![Sample our Physical Sciences journals, sign in here to start your FREE access for 14 days]({"type":"image" , "src" : "/sda/110819/TOC-Subject-Sample-2021-Physical-Sciences.jpg"})
Abstract
Failure of current chemotherapeutic agents to effectively treat human brain tumors has prompted the search for alternative regimens based on the inherent metabolic pathways of target cells. One way to accomplish this goal would be to design drugs in an inactive form, which upon entry into the cell would be transformed to a toxic metabolite by a naturally occurring pathway. One such pathway may be the reductive activation of naphthoquinones with one or two side chains capable of alkylation, such as 2,3‐dibromomethyl‐l,4‐naphthoquinone (DBNQ).

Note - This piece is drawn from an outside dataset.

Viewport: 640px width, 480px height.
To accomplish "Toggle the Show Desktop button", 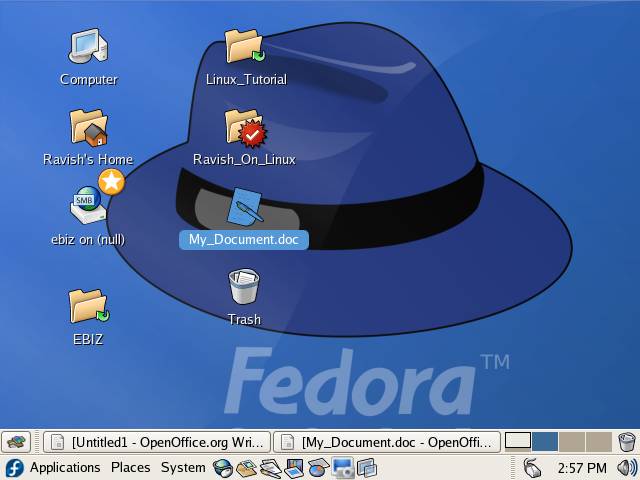I will click(x=17, y=441).
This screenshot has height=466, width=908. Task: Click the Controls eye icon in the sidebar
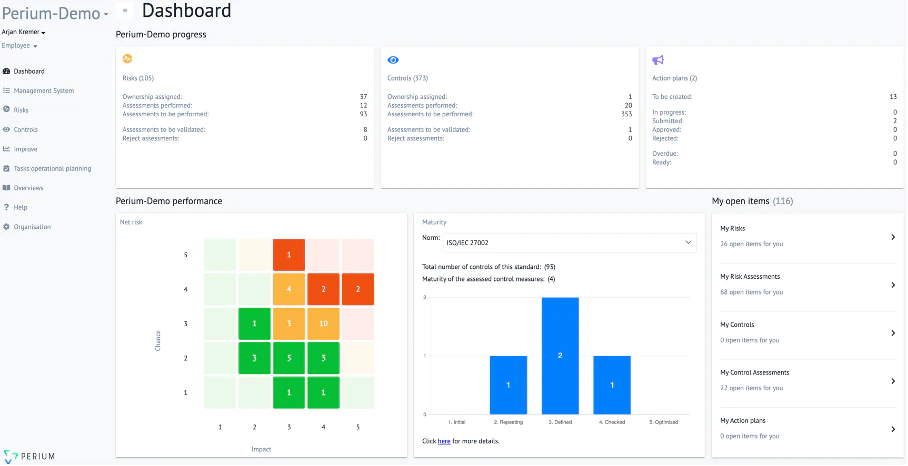(7, 129)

This reductive activation can be catalyzed by the flavoprotein DT‐diaphorase [NAD(P)H:quinone oxidoreductase]. We have found that both rat 9L and some human brain‐tumor cell lines contain very high levels of this enzyme and that halogenated dimethyl naphthoquinones, such as DBNQ, are highly toxic to these cells in vitro. Moreover, we have found that the cytotoxic effects of DBNQ on human tumor and murine bone marrow stem cells can be prevented or lessened by pretreatment of the cells with dicoumarol, a potent inhibitor of DT‐diaphorase. Since dicoumarol does not cross the blood‐brain barrier, the potential exists for human brain tumors to be destroyed with halogenated dimethylquinones and for peripheral host toxicity to be prevented by coadministration of dicoumarol.